The film depicts the quest for justice undertaken by Sheila's children, Simon (Thomas Arnold) and Jane (Georgina Sutcliffe), who were helped by a friend of the family, Angela Devlin (Nicola Redmond); Devlin's book on the case, published in 1998, was the basis for the film. The cast includes David Calder as prosecution barrister Anthony Glass QC, Malcolm Sinclair as Nicholas Purnell QC, and William Armstrong as Jeremy Roberts QC, Bowler's defence lawyers. The initial broadcast of the film drew 9.11 million viewers.

==Plot==
Sheila Bowler (Patricia Routledge) is a 62-year-old music teacher living in Rye, East Sussex. One weekend, she goes to collect her late husband's aunt, Florence Jackson (Jean Ainslie), from the care home where she is living. On the drive back home, Sheila's car suffers a puncture. She makes the decision to leave Florence in the car to walk to a nearby cottage to call for help. Upon her return, Sheila discovers that Florence has disappeared. The police are called, but despite an overnight search, no trace of Florence is discovered.
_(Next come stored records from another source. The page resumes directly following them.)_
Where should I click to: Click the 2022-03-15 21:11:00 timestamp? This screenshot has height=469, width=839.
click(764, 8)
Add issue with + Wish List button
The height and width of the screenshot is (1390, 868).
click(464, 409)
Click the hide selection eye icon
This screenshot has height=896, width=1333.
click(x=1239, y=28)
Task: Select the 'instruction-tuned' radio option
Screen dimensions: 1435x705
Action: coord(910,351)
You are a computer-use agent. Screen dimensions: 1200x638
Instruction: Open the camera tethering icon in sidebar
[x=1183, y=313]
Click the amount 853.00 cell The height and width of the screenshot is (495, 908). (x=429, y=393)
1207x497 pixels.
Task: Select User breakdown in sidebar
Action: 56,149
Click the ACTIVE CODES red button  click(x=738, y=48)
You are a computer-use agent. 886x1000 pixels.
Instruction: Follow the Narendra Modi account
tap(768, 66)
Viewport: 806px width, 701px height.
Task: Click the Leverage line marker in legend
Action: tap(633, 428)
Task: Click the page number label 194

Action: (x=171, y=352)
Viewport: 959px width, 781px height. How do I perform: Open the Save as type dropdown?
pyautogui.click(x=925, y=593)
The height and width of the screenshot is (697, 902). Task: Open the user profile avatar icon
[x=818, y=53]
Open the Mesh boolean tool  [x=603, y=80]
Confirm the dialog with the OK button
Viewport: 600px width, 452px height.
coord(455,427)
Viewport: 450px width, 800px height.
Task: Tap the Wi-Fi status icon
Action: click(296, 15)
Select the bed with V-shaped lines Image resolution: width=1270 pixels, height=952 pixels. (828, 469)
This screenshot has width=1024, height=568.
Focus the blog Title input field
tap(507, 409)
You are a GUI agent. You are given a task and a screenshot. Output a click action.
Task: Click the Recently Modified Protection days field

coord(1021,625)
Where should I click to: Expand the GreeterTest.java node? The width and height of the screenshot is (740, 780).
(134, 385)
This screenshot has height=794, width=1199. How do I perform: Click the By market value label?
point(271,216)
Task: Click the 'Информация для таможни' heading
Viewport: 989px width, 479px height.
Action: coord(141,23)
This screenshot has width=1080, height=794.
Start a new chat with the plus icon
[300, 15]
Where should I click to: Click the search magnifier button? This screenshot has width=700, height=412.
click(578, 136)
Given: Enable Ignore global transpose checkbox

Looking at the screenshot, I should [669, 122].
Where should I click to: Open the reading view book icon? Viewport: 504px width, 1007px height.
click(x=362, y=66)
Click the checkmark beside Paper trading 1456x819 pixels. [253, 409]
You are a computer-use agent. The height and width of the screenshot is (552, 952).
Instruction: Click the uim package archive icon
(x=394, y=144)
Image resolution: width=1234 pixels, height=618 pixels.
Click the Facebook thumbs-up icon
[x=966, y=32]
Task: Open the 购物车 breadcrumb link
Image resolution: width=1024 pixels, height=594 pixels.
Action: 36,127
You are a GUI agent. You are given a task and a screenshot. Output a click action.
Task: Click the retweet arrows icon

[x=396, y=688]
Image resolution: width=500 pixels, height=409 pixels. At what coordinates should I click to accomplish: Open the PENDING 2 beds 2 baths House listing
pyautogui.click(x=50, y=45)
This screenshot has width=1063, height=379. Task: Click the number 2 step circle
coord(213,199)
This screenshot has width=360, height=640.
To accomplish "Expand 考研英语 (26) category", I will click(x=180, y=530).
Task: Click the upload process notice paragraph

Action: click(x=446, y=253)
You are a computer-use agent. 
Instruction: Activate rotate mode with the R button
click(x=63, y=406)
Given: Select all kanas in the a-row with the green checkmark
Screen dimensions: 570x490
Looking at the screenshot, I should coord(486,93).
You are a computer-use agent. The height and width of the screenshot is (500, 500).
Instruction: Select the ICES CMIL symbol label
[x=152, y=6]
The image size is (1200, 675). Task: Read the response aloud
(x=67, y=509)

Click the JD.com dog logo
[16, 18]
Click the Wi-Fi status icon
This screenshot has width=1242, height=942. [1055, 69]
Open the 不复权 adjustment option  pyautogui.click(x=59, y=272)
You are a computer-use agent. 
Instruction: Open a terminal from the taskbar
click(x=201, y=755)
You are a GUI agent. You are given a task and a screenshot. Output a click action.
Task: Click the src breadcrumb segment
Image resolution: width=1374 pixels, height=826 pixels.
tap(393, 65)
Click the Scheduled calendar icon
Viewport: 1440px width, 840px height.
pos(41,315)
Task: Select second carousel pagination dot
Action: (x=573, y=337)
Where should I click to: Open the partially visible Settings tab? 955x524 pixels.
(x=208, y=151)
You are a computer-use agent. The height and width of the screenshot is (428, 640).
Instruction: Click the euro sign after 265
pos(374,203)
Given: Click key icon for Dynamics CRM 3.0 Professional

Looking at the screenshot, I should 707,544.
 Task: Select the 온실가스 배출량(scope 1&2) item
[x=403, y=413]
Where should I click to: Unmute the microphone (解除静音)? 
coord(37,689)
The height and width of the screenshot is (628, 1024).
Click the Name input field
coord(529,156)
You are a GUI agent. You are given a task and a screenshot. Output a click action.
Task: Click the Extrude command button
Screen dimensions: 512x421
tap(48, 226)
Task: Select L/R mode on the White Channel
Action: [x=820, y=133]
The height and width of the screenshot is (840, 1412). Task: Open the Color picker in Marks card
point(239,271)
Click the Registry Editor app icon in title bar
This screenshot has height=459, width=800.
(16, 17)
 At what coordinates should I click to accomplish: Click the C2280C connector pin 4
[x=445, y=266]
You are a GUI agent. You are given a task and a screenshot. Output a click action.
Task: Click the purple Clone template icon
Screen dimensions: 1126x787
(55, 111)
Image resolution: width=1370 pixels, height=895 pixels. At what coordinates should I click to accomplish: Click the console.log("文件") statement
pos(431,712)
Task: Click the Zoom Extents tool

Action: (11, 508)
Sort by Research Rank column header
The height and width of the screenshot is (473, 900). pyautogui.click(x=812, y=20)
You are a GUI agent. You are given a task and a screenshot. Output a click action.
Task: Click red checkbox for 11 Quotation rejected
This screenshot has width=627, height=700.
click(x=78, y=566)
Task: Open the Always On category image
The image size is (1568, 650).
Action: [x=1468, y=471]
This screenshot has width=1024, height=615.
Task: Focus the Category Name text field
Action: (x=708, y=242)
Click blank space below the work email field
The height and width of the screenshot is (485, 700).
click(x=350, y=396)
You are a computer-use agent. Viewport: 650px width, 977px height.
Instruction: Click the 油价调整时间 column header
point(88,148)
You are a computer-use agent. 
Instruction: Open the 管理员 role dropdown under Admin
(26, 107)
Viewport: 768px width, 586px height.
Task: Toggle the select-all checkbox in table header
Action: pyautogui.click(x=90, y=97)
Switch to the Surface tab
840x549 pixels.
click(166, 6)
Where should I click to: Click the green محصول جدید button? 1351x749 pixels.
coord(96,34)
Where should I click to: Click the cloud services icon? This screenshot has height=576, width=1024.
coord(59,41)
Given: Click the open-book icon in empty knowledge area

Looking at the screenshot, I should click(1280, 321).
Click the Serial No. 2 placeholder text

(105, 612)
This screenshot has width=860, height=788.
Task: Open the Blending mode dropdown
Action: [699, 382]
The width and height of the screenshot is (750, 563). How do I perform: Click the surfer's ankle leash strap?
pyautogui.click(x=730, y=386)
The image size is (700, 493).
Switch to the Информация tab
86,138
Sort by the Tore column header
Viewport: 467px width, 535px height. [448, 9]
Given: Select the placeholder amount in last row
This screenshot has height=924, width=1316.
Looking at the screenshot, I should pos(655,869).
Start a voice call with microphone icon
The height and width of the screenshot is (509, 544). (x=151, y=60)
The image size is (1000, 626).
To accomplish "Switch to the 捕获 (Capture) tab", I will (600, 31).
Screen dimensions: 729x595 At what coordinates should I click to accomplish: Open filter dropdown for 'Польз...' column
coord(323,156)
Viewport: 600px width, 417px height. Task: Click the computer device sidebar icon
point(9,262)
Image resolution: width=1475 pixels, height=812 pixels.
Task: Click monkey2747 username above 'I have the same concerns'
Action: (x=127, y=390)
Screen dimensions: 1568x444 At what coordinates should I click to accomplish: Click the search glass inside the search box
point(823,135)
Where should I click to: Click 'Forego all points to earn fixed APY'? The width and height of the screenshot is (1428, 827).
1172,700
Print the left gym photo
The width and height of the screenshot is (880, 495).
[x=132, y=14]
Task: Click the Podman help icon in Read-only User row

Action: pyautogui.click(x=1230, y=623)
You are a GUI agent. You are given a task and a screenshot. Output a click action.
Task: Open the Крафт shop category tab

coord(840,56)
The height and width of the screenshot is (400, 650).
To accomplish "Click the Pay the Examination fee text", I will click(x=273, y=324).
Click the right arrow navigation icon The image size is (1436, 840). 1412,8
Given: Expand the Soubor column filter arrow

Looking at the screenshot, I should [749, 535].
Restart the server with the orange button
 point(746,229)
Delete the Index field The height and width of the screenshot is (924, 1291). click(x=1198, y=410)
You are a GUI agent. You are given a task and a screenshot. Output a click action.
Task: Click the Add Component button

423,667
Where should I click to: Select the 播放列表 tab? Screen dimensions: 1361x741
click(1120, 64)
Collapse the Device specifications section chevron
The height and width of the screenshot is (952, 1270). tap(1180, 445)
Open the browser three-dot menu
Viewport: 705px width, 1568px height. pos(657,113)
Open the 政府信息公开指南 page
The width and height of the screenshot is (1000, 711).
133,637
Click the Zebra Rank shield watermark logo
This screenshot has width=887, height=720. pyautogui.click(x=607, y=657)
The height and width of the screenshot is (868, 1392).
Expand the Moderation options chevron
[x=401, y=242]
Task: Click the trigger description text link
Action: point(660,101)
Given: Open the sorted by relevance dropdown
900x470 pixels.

Early the next day, divers pull a body from the nearby River Brede, which is confirmed to be that of Florence.

The much younger police inspectors in charge of the case seemingly find suspicion in every one of Sheila's actions, from her lack of concern while phoning for help to her cleaning her shoes after returning home to her not signing in at the care home when she picked up Auntie Flo. Sheila's lawyers, also much younger, advise her to refuse to answer any questions whatsoever in police questioning, a tactic which only spurs the case to trial. In court, Sheila is unprepared for aggressive cross-examination and is subsequently found guilty.

In prison, Sheila takes advantage of the wardens' discomfort with her age to leverage better working conditions and eventually becomes friends with some of the inmates, who take to calling her "super-gran". Meanwhile, her children reconnect with an old friend who advises them to do their own homework on the appeals process and to find better lawyers. Their efforts eventually lead to media attention for Sheila's case and the appeal goes forward.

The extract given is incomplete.